PROBLEM DESCRIPTION — Search the material for "computer" and copy each line in which it is found.

LISTED RECORDS —
□ □ □ □ □ □ □

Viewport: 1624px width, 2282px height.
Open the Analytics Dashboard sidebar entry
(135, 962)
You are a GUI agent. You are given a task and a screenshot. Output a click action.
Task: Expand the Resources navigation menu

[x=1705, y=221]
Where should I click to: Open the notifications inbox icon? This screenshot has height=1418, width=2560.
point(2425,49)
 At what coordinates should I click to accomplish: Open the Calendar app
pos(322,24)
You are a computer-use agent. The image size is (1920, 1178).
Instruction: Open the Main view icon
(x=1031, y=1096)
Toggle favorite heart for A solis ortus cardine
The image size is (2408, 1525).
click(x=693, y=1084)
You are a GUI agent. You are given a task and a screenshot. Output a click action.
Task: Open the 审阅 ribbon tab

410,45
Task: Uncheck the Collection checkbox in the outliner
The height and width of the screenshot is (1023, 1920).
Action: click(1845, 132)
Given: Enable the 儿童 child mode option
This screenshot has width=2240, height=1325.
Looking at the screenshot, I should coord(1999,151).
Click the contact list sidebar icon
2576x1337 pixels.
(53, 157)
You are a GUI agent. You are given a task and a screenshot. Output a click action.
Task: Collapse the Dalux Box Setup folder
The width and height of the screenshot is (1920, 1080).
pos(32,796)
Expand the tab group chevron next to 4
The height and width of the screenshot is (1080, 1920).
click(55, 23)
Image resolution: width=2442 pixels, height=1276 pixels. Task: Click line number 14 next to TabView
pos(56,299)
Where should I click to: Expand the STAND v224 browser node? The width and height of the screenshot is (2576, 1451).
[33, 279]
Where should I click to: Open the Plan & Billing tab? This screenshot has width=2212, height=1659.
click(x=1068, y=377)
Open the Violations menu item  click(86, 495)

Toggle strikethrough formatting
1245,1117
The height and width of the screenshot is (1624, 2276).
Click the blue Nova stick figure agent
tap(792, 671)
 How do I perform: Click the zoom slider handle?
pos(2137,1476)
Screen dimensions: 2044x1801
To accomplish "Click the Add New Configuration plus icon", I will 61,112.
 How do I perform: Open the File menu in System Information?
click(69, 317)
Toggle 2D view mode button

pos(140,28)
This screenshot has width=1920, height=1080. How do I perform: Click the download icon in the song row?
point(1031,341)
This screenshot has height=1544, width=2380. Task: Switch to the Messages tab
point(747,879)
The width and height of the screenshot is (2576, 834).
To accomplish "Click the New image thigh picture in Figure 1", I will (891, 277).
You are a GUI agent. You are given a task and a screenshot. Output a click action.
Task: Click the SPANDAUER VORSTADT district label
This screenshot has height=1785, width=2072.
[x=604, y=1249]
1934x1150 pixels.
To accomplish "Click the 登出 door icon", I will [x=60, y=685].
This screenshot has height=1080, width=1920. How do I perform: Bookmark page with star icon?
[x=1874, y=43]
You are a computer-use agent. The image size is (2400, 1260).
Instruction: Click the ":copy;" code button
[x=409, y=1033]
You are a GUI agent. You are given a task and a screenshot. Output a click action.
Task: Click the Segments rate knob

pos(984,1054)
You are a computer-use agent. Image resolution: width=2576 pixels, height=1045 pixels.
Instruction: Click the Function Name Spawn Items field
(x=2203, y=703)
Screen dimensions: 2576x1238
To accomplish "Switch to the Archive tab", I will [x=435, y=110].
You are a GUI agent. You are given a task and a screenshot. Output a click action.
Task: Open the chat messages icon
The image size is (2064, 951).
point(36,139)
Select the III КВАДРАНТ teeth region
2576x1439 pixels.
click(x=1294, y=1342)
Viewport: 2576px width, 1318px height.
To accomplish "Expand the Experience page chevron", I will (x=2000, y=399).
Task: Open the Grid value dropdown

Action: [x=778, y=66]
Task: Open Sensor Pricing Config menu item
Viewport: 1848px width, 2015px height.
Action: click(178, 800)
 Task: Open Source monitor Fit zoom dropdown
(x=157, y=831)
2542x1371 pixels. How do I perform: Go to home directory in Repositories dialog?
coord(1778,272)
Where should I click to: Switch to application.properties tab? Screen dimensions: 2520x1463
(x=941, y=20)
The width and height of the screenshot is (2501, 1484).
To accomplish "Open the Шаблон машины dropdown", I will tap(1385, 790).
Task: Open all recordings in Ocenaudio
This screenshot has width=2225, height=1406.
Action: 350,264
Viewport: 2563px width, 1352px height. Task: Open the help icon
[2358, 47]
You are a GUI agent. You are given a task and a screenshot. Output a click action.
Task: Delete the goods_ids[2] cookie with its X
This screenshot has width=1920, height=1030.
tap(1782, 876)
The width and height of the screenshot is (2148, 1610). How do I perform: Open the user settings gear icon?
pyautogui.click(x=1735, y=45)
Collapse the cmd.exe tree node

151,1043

□ □ □ □ □ □ □

EXPECTED ANSWER —
You are a computer-use agent. The image size is (1920, 1178).
You are a computer-use agent. The image size is (2400, 1260).
You are a computer-use agent. Image resolution: width=2576 pixels, height=1045 pixels.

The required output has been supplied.